From the line that contains "The image size" to the end of the entries, copy each line exactly, though the pictures stay out.

....

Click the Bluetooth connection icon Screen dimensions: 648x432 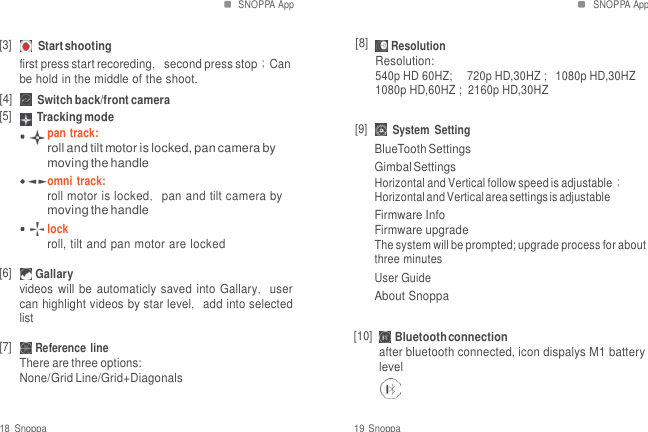tap(385, 337)
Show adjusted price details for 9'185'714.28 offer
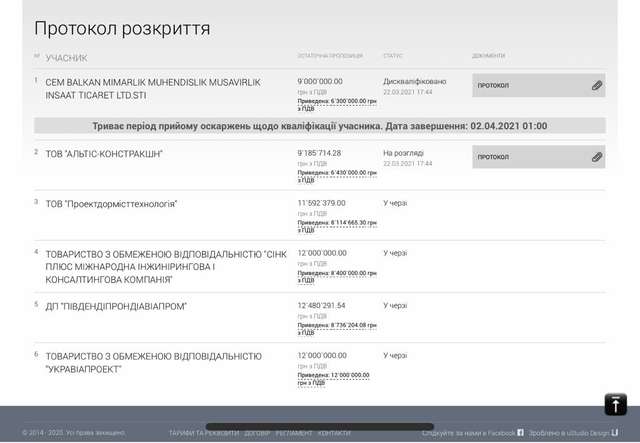 tap(336, 176)
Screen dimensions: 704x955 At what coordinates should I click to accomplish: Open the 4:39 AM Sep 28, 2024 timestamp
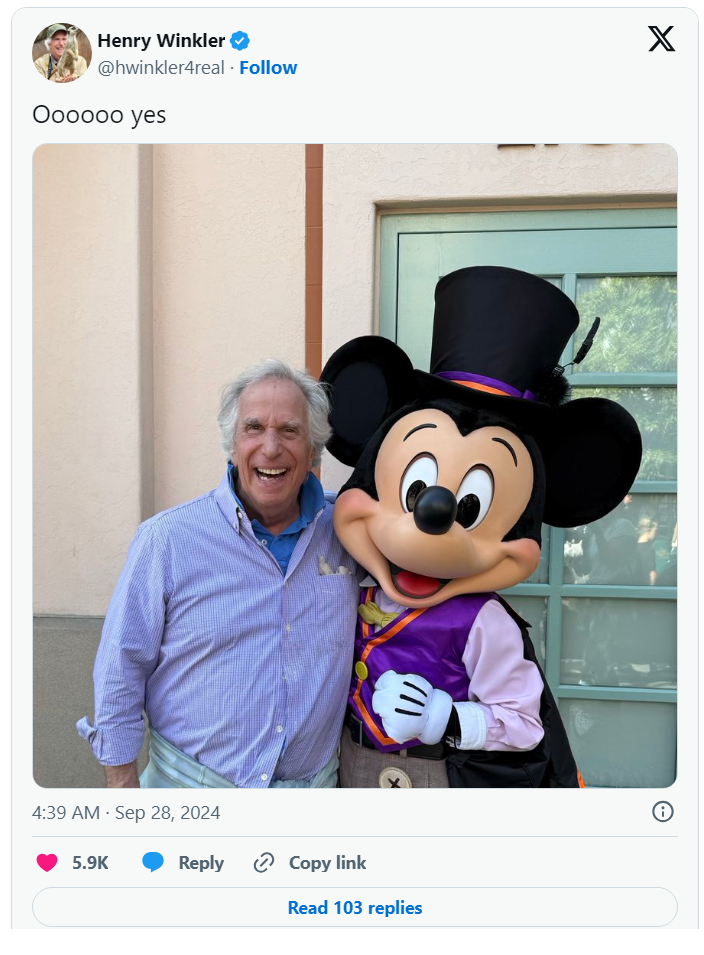pyautogui.click(x=126, y=812)
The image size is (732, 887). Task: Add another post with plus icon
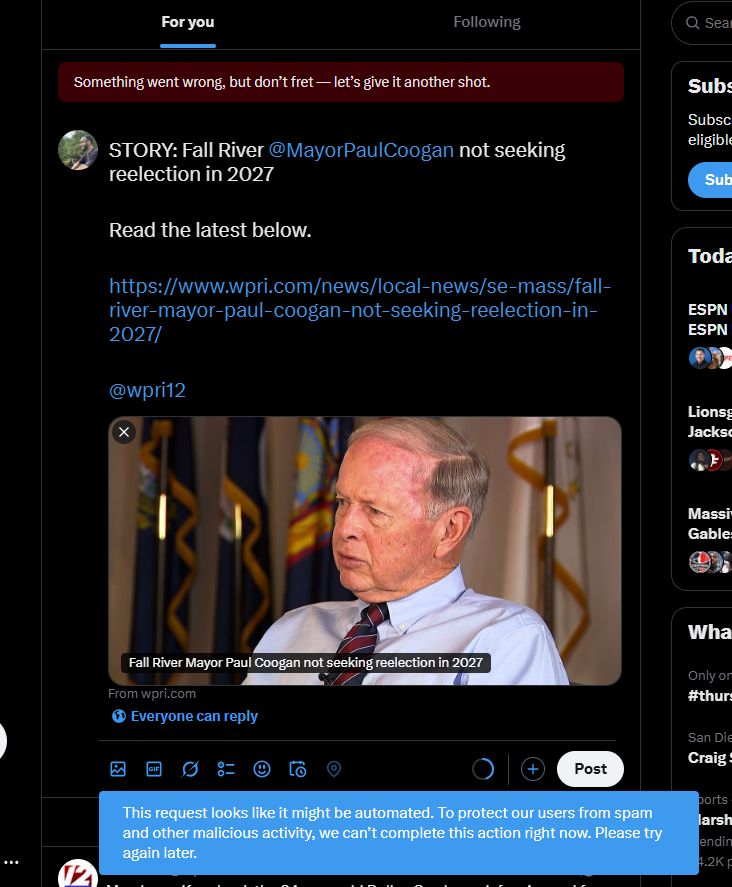pyautogui.click(x=532, y=769)
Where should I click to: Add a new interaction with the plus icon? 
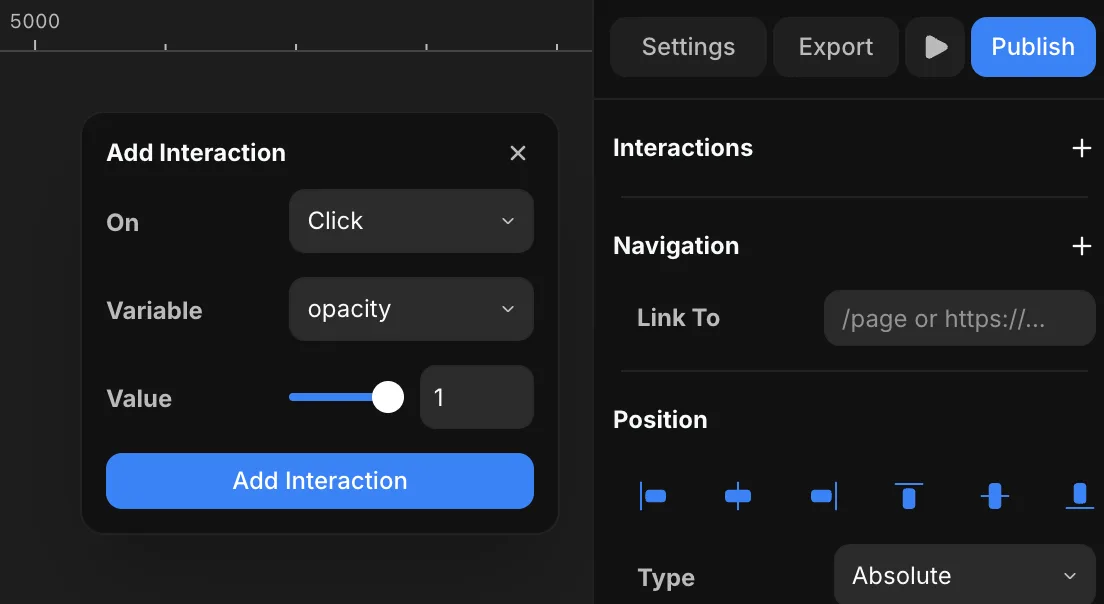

....

> [TASK RESULT]:
The image size is (732, 887). Task: Add another post with plus icon
pyautogui.click(x=532, y=769)
Where should I click to: Add a new interaction with the plus icon? 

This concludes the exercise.